About 30,374 canola contracts were traded on Wednesday, which compares with Tuesday when 27,755 contracts changed hands. Spreading accounted for 15,688 of the trades.

Milling wheat, durum and barley futures were untraded following price revisions to wheat after the close on Tuesday.

SOYBEAN futures closed two cents US a bushel lower, to three cents higher on Wednesday. Downward pressure came from news of a cancellation of US soybeans by China, analysts said. China reportedly cancelled 245,000 tonnes of US beans that were supposed to be delivered in 2013/14.

Profit taking following Tuesday’s gains, easing concerns about the Russia Ukraine turmoil and reports of good harvest progress in Brazil were also bearish.

On the other side, continued worries about the tight US supply situation and expectations that the March 10 USDA report will show increased usage of US beans were bullish.

Private estimates calling for a smaller than first anticipated South American soybean crop also helped to support the market, brokers added.

SOYOIL futures were 14 to 31 points lower, undermined by profit taking following Tuesday’s sharp advances, according to market watchers.

SOYMEAL futures closed US$1.10 lower to US$2.10 higher, amid spreading against soyoil, said traders.

CORN futures were one to four cents US a bushel lower Wednesday, consolidating following the rally seen earlier in the week, brokers said.

Profit taking following the strong advances seen earlier this week, as concerns about political problems in Ukraine ease, was bearish. A pickup in farmer selling and the large US supply situation also weighed on prices.

However, continued strong export and domestic demand for US corn was supportive, as were expectations of a smaller Brazilian corn crop due to weather problems.

WHEAT futures in the US were mixed, as Minneapolis futures were one to eleven US cents a bushel higher and Kansas City futures were one cent lower to two cents higher. Chicago futures finished one to three cents US a bushel lower.

Ideas that the markets were overbought and profit taking following a recent rally were bearish.

Further downward pressure came from talk that the political problems in Ukraine haven’t had a big effect on exports out of the region yet.

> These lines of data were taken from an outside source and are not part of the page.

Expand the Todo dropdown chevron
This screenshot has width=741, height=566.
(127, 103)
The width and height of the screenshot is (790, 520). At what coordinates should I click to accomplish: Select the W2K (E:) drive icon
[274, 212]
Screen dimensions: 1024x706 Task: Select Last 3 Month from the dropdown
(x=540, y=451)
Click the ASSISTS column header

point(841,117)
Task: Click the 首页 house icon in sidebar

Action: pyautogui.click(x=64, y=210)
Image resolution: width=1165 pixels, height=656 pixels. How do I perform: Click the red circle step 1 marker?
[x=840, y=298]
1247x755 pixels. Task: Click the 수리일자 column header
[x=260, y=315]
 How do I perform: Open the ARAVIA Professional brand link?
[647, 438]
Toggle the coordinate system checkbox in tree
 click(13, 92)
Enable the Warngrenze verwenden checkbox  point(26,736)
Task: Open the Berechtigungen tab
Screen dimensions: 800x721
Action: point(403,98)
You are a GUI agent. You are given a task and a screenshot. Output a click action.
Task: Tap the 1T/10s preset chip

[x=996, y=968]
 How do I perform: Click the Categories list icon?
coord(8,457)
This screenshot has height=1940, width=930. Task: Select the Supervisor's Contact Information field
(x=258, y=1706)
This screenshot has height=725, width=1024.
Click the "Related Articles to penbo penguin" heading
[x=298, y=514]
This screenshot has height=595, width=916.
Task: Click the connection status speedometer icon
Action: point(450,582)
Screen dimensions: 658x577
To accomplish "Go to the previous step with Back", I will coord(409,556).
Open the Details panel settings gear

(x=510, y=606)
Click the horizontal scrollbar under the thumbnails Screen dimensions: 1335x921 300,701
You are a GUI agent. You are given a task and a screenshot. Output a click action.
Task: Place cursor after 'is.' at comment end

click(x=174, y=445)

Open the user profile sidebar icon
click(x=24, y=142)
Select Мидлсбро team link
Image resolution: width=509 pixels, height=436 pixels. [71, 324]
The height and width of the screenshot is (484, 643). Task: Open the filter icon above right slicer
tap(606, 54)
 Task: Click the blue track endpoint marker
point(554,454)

On the other side, continued strong global demand for wheat helped to support the futures markets. Traders were also being cautious as the situation in Ukraine could get worse.

• Reports show that Algeria purchased 500,000 tonnes of optional origin milling wheat for delivery shipment in May at a cost of US$311 per tonne.

• Ukraine’s wheat crop is said to be facing drought conditions in central and eastern areas.